Hybrid Migration to Microsoft Office 365

Migrating any application to a public cloud is very similar to a migrant’s journey into a new land. Listening to success stories of new opportunities in the new land, a person takes the leap of faith to try it for himself. While it knows it has worked for many others, it doesn’t know if the new land will work for him because after all, everyone of us is unique.

Losing sight of the homeland onboard a plane (or vessel), every migrant’s heart is pounding filled with a mix of fear and hope.

When it comes to organizations using Microsoft Exchange, many of them have taken a leap of faith to move their email and messaging into Microsoft 365 public cloud. They spend weeks to months preparing for the ‘cutoff time’, a time when the mailboxes actually start to move from their years’ old on-premise MS Exchange into Microsoft 365 public cloud. For the IT Admin staff, this is the moment of mixed fear and hope; migration has kicked off...!

But with newer hybrid cloud technologies, it need not look like a ‘migration’. Hybrid cloud technologies enable peaceful co-existence of on-premise infrastructure with one or more public clouds as long as needed.



Hybrid Cloud initiatives start with deploying a Hybrid Cloud Control Panel (Hosting Controller is one). Once in place, the first thing it does is to interface with your existing on-premise infrastructure and applications and to transform them into a ‘Private Cloud’. This means, it will provide at least the following:
  • Self Serve Dashboards for all applications
  • IT Admin Dashboards
  • APIs for all control tasks
  • Fully automated provisioning and lifecycle.

For the specific case of migrating Exchange and other Microsoft enterprise applications and user accounts into Microsoft 365, the hybrid cloud approach provides the true essence of cloud computing in enabling ‘just as much migration as and when desirable’.

Mailbox Partitioned Configuration

In this hybrid cloud configuration, within an Active Directory Organizational Unit (OU), the IT staff chooses one or more mailboxes to be moved to Microsoft 365. Mailboxes are created automatically in Microsoft 365, the attached .psd files containing email and other data start to be exported, while this and all other mailboxes continue to operate as normal.

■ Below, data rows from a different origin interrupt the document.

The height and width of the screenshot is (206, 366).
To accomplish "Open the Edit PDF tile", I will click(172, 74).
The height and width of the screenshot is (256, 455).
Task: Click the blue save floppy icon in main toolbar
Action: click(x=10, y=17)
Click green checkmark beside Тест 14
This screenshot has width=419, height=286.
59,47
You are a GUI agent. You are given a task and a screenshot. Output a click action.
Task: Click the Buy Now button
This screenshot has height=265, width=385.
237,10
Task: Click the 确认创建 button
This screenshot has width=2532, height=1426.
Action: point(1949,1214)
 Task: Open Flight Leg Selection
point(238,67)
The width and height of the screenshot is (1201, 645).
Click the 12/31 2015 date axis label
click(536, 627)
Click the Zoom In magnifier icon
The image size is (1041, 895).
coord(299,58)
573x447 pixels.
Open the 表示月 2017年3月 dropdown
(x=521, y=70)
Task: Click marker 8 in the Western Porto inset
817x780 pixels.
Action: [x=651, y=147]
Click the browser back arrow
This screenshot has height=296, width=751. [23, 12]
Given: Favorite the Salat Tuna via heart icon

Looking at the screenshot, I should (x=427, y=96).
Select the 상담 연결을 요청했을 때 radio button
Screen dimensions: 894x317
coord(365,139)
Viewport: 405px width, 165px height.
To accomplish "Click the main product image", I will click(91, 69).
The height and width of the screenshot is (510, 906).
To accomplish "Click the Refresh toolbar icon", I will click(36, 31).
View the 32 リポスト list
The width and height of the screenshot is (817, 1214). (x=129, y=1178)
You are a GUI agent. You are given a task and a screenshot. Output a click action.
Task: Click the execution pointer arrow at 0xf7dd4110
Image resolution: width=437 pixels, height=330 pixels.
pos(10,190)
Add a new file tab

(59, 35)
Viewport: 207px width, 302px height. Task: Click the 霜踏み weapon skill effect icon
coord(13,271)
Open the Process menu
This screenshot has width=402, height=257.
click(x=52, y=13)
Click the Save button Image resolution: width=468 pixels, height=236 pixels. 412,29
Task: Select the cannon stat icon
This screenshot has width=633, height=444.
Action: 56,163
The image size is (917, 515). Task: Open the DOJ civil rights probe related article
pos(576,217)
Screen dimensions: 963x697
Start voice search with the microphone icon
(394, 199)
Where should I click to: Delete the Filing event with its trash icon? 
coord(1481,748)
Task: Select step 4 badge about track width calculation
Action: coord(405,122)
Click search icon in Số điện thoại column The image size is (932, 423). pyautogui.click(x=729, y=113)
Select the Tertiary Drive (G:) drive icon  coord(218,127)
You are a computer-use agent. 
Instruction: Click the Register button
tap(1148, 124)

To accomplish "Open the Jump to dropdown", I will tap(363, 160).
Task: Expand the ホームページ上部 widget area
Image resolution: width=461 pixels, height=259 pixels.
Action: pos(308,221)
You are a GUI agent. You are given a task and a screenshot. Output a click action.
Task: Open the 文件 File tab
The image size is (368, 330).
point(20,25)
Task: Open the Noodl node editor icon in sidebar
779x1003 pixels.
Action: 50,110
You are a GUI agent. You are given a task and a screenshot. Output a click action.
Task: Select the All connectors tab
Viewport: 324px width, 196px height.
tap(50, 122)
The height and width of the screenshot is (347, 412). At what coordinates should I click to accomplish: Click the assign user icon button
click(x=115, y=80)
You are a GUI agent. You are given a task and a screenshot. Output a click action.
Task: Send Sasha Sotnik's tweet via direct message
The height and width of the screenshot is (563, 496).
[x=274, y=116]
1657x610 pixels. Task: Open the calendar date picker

Once email data moved, the migrated mailbox starts to operate from Microsoft 365 while all other mailboxes stay on-premise with their data.

IT staff can the choose to move some more mailboxes. They can plan to eventually move all mailboxes but to fulfill their organizational goals, they may choose to keep some mailboxes on-premise forever while only moving some to Microsoft 365.

This is usually done to either provider higher management with better options available in public clouds while keeping other staff on-premise. Or it may be to satisfy regulatory restrictions of keeping sensitive email data within a geographical boundary covered by on-premise infrastructure.

Application-Partitioned Configuration

In this hybrid cloud configuration, the IT staff chooses to turn on some applications into Microsoft 365 while keeping others applications on-premise for the same user.


A typical example is to keep email at on-premise MS exchange for some user while creating its account in Microsoft 365 for Skype for Business access.


Such things can be done for the interim period or may be permanent configurations.


Such hybrid cloud flexibility gives IT staff the freedom to choose how, when and what to migrate to public and again if something doesn’t work, bring it back on-premise without much hassle.